Though the more obvious structure of the film would put the first act ending with, say, the montage of slaps drifting into depression and death, perhaps it makes more sense to put Phil's pursuit of Rita entirely inside the second act. Then, the first act is not just the setup and adolescent stage but rather the presentation and upholding of the status quo, the world of the exploiter. Phil is not just one egocentric man representative of all of our various faults. He is the embodiment of our jointly constituted faults, the embodiment of the worst aspects not just of humans but of humanity, willing to exploit any advantage. The second act is then not simply a response to the negative ending of the first (as it would be if the act break comes with the slaps) but a distinct journey unto itself of the exploiter being beaten down in the face of everything that has worked for him up to this point coming to utter failure.
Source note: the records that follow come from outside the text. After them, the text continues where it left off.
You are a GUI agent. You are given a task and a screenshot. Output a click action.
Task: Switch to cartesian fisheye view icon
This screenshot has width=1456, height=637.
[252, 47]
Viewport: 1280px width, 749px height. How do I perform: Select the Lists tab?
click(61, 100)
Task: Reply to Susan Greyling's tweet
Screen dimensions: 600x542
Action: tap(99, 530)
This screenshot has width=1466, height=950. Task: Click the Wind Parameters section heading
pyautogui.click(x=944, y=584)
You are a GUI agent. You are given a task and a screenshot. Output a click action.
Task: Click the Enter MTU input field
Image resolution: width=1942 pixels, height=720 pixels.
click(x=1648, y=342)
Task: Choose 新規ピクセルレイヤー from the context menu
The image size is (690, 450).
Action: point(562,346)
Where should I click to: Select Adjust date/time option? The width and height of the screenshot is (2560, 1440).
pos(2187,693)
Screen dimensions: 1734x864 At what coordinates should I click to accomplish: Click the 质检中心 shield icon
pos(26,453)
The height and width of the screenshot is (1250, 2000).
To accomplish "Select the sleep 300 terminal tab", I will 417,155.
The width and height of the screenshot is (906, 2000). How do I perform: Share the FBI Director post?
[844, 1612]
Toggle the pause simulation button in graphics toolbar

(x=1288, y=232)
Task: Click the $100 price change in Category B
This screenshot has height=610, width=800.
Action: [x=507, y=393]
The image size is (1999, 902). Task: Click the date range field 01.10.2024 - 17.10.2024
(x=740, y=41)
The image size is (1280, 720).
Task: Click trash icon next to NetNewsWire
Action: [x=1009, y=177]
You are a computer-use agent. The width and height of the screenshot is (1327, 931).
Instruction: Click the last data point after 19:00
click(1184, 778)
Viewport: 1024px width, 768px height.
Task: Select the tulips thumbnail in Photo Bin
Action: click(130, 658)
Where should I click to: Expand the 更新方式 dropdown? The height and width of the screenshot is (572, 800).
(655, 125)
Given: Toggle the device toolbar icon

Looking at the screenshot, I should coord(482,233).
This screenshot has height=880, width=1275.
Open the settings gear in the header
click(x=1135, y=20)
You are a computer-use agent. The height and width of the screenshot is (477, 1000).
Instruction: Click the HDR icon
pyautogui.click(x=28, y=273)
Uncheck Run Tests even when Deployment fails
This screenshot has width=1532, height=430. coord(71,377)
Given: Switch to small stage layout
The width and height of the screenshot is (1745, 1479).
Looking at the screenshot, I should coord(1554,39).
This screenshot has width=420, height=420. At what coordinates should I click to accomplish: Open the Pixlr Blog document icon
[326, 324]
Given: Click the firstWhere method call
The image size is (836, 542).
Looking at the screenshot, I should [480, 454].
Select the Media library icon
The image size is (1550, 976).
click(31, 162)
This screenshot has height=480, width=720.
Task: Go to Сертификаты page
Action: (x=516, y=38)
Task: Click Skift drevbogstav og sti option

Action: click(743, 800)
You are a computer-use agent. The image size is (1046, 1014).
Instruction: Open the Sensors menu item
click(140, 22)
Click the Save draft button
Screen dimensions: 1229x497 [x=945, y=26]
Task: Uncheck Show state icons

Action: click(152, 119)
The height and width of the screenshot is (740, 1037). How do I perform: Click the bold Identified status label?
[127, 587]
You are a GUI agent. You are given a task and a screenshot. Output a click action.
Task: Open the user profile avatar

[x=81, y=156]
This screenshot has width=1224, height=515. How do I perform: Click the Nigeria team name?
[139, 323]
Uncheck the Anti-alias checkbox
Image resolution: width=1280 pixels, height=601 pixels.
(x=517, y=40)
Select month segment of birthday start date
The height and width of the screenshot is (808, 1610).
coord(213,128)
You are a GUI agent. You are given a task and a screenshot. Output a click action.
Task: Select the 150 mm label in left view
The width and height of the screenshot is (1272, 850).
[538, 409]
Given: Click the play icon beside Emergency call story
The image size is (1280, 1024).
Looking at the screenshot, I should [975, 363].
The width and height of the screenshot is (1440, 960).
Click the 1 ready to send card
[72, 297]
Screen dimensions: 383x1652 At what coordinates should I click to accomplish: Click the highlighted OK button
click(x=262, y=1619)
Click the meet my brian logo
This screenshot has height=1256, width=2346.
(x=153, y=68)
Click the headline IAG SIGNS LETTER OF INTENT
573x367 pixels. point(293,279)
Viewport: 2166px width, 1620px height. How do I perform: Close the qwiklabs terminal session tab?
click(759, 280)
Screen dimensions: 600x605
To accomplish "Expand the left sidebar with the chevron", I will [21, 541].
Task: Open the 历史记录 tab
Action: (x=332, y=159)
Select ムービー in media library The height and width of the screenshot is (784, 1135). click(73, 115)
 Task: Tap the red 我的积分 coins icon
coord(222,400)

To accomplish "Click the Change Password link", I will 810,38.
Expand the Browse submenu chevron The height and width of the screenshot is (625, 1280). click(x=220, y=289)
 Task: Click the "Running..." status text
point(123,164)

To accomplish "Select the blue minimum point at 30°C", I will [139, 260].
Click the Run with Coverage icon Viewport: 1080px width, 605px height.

So then, Phil's suicide is not so simple anymore either, but rather some revolutionary display of self-destruction on the part of the powers that be in modern society.

Act three remains relatively the same, though perhaps the redemptive arc is on a grander scale now. Phil's dive off the Pennsylvanian Hotel with arms out--I think I've avoided the comparison to Christ on the cross before, but now I would be remiss if I didn't suggest that it is entirely appropriate that Phil take on now the guise of the Christ. His arc as man ended with him as the Man with no Name. His scrounging around in the mud in pursuit of sexual conquest ends with him emerging Christ-like through self-sacrifice into--surprise, surprise--the notion that he is a god.

(And, the only specific reference to any religion comes in the "god" scene, when Rita namechecks Catholicism.)

So, then Groundhog Day serves not just metaphorically as our individual struggles with purpose and all the other nice stuff I've spent the last two months plus talking about, but also allegorically as our collective struggle with our cycle of exploitation and self-destruction.

And, all because I was stuck eating pizza when I didn't really want it.

Well, not to imply that made the movie this way. But, a long school day, a sore throat, and a little caffeine, got me into a less rambly mood (even if I did have to get to my point in a roundabout fashion).

A fatter Phil wouldn't serve this role as readily. But, neither would a more physically fit Phil. It is vital that Phil be slightly unassuming, maybe even a little frumpy, the kind of guy you wouldn't notice if this were Bill Murray's first role. He isn't just an everyman because he represents each of us. He's an everyman because he represents all of us.

And, while we might wish we didn't have to worry about love handles or cholesterol or flossing, that's really not the point to the time loop any more than being able to throw cards consistently into a hat is.

Today's reason to repeat a day forever: to embrace every angle.